Pixel coordinate grounding data:
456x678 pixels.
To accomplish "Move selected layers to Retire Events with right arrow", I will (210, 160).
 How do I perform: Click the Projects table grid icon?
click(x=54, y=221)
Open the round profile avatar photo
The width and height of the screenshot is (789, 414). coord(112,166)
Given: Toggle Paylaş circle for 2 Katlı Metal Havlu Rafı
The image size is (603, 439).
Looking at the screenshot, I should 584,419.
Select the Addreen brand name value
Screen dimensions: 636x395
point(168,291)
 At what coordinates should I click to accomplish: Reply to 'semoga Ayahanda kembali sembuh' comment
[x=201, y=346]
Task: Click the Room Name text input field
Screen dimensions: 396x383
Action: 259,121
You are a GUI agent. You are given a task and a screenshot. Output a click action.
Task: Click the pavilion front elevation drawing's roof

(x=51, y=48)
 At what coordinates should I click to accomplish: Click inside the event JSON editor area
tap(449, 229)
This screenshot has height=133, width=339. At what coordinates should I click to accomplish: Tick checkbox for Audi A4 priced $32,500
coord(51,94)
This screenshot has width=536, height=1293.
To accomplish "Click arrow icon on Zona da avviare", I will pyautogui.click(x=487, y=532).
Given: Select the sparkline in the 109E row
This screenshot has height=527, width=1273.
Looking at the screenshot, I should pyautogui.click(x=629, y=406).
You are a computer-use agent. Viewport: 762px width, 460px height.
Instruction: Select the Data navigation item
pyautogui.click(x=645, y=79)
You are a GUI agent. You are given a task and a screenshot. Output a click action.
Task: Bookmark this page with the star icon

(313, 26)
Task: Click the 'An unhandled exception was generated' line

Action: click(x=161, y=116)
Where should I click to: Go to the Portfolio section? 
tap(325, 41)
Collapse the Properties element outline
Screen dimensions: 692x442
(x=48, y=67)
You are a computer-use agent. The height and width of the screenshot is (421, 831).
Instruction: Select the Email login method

ASSIGNED TASK: Each entry must be output exactly as it was written.

RESULT:
456x678 pixels.
To accomplish "Move selected layers to Retire Events with right arrow", I will (210, 160).
 How do I perform: Click the Projects table grid icon?
click(x=54, y=221)
Open the round profile avatar photo
The width and height of the screenshot is (789, 414). coord(112,166)
Given: Toggle Paylaş circle for 2 Katlı Metal Havlu Rafı
The image size is (603, 439).
Looking at the screenshot, I should 584,419.
Select the Addreen brand name value
Screen dimensions: 636x395
point(168,291)
 At what coordinates should I click to accomplish: Reply to 'semoga Ayahanda kembali sembuh' comment
[x=201, y=346]
Task: Click the Room Name text input field
Screen dimensions: 396x383
Action: 259,121
You are a GUI agent. You are given a task and a screenshot. Output a click action.
Task: Click the pavilion front elevation drawing's roof

(x=51, y=48)
 At what coordinates should I click to accomplish: Click inside the event JSON editor area
tap(449, 229)
This screenshot has height=133, width=339. At what coordinates should I click to accomplish: Tick checkbox for Audi A4 priced $32,500
coord(51,94)
This screenshot has width=536, height=1293.
To accomplish "Click arrow icon on Zona da avviare", I will pyautogui.click(x=487, y=532).
Given: Select the sparkline in the 109E row
This screenshot has height=527, width=1273.
Looking at the screenshot, I should pyautogui.click(x=629, y=406).
You are a computer-use agent. Viewport: 762px width, 460px height.
Instruction: Select the Data navigation item
pyautogui.click(x=645, y=79)
You are a GUI agent. You are given a task and a screenshot. Output a click action.
Task: Bookmark this page with the star icon

(313, 26)
Task: Click the 'An unhandled exception was generated' line

Action: click(x=161, y=116)
Where should I click to: Go to the Portfolio section? 
tap(325, 41)
Collapse the Properties element outline
Screen dimensions: 692x442
(x=48, y=67)
You are a computer-use agent. The height and width of the screenshot is (421, 831).
Instruction: Select the Email login method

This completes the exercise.